Directive ▸
Extract the part of the material that begins with the line containing "The height and" and continues through the end of the material, copying those lines word for word. Leave the pictures out of your answer.
Material to process START
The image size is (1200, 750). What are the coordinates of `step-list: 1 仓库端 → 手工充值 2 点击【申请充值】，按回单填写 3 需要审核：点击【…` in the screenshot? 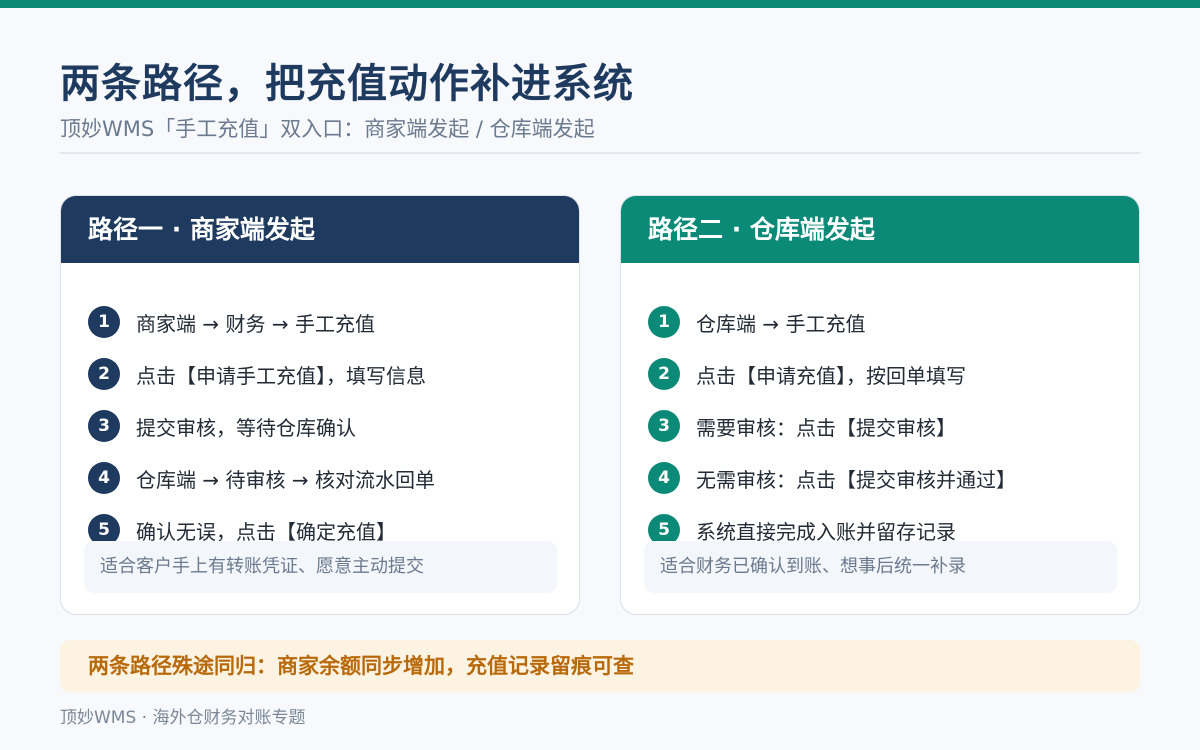 It's located at (832, 426).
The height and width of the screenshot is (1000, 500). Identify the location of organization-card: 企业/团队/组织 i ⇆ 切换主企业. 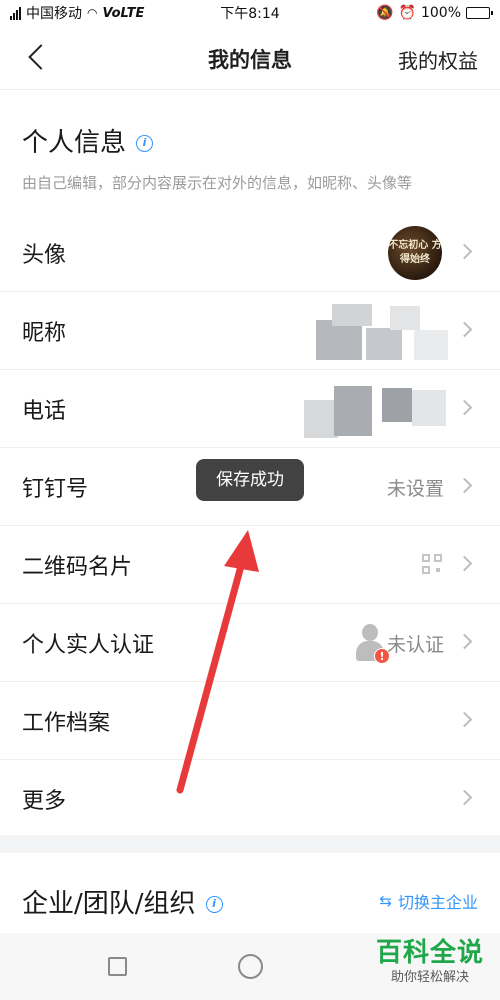
(250, 893).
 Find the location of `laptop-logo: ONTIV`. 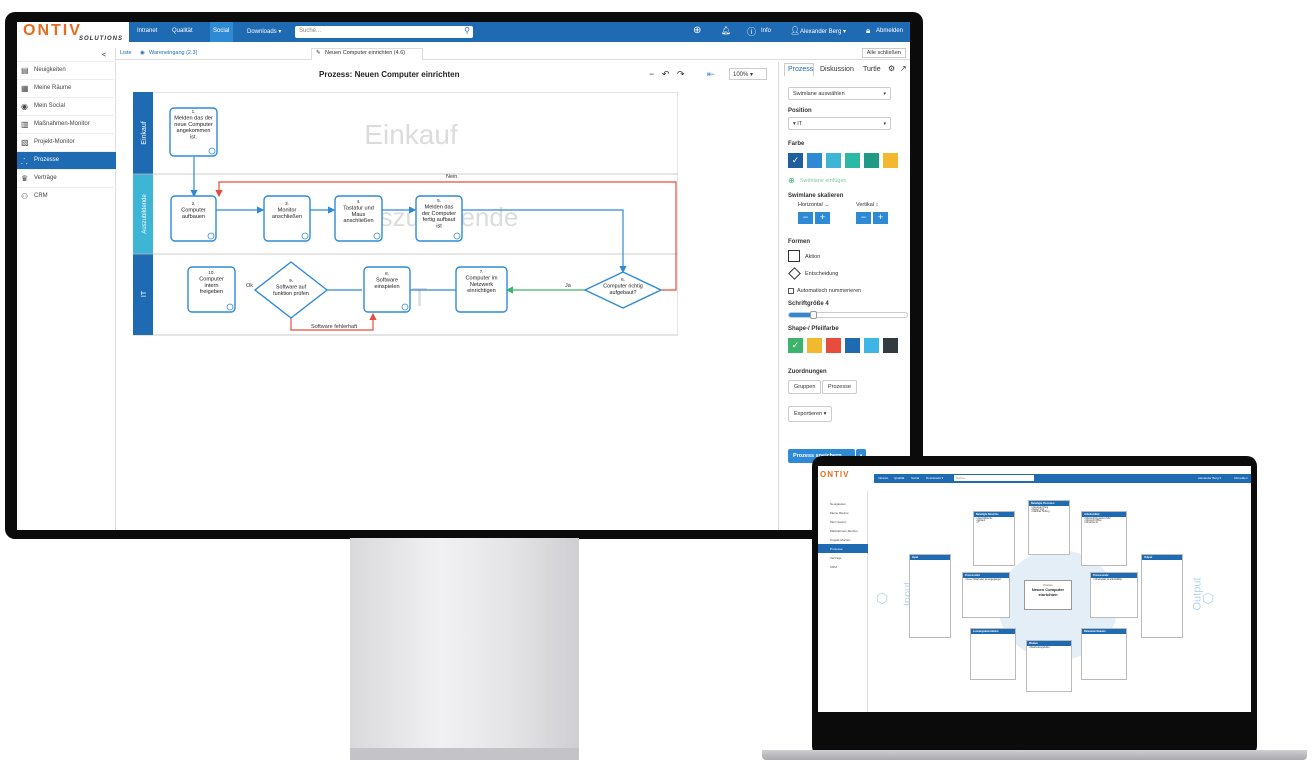

laptop-logo: ONTIV is located at coordinates (846, 478).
Material to process END
Output for this exercise ▸
The height and width of the screenshot is (1000, 500). Identify the location of organization-card: 企业/团队/组织 i ⇆ 切换主企业. 
(250, 893).
 Find the location of `laptop-logo: ONTIV`. 

laptop-logo: ONTIV is located at coordinates (846, 478).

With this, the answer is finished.